Neptune's Blessings - feedback and tag advice

Your story begins with a big info-dump, about 1300 words of explaining how merfolk work. This is generally not something I would recommend in storytelling. You're trying to get the attention of readers who have half a million other stories they could be reading on this site, who have the option of closing your story and skipping on to something else.

The opening of your story needs to give readers a reason to keep reading. That can be a sympathetic character, an interesting situation, a mystery to be solved, lots of things. But a discussion of how the pigmentation of coastal mermaids varies from that of deep-water mermaids probably isn't it.

This can be a challenge in SF/F, where that kind of world-building often is an important part of the story, and there might be some things readers need to know in order to follow the rest of the story. But even there you're probably better off drip-feeding it to readers, finding opportunities to drop it in along the way rather than dropping it on them at the start of the story. Even if you keep the "guide to non-humans" format, a short excerpt at the beginning of each section may work better.

Give them a reason to care about the story first, give them a taste of what kind of story you're telling. Check out some of your favourite SF/F stories, those with a lot of world-building, and pay attention to how those authors balance that side of things with the story-telling. It's very rare that they'll present so much information up front.

There were some technical issues that could be improved:

Typos e.g. 'tight nit groups'.

Number agreement e.g.:

'The coastal mermen make and maintain nests in the shallows. This is where his spouse will deposit fertile eggs'.

This could be written either in singular ("The coastal merman makes and maintains nests...") with the understanding that you're talking about mermen in general not one particular merman, or in plural ("This is where their spouses..."), but the mix of plural and singular doesn't work.

Tense switching mid-scene, e.g.:

'With a mewling moan he gushed, "So hot! So good!" Whimpering his hips slap back to the sand as he complains, "But on land, I'm so heavy." Chuckling she pressed her lips back to his so that their tongues can duel while she roughly rides his throbbing penis. Mathias eagerly kneaded at her hips...'

"Gushed" is past tense, "slap" and "complains" are present tense, "pressed" is past, "can" and "rides" are present again, "kneaded" is back to past. This is confusing to read.

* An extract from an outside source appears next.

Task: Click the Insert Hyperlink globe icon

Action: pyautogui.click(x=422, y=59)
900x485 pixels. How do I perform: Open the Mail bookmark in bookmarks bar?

Head-hopping: your story is mostly told from Mathias' POV, but occasionally it gets into Clara's head:

"Clara's lips twitched briefly as she fought down the smile that her dirty mind tried to draw up from his words. Humming a soft lullaby she rested her chin upon the side of Mathias' forehead. Such gentle intimacies was not something that a harpy often allowed outside of her flock. But she could not bring herself to reject someone who was alone with such pain."

A scene can be written either in "close" POV (where the story picks a single character, and shows only what that character can perceive) or "distant" POV (where it shows more of a bird's-eye view, and can explore the thoughts of more than one character). Either is valid, but it's generally better to pick one and stick with it than to tell something that's 95% from one character's perspective but occasionally slips out of it.

I did enjoy Clara showing friendship by bringing Mathias bloody dead things to eat. I wonder if that side of her could be brought out a bit more in the dialogue too?

That's all I have time for right now, but hope some of that is useful to you.
 
Yeah I worried the info dump might be a bit of a problem, but I had a hard time fully describing Mathias without it feeling clunky until I came up with that idea. I can see how breaking up the excerpt might work, although I couldn't see it at the time. Hmm, maybe also just putting it at the back of the segment and letting people know it's there at the beginning so they can jump to it if they want?

I'd like to think I've been getting better at the typos and tense switching. At the very least I've been catching them more when I do my own read through.

I hadn't even noticed the number thing though, I'll have to keep an eye out for that to try and keep my sentences consistent so that they make sense.

I'm not sure I'll be able to refrain from the occasional head hopping, is it really that distracting?
 
I'm not sure I'll be able to refrain from the occasional head hopping, is it really that distracting?

It's not a big thing, less jarring than the other points I mentioned. But small things can add up if there are enough of them.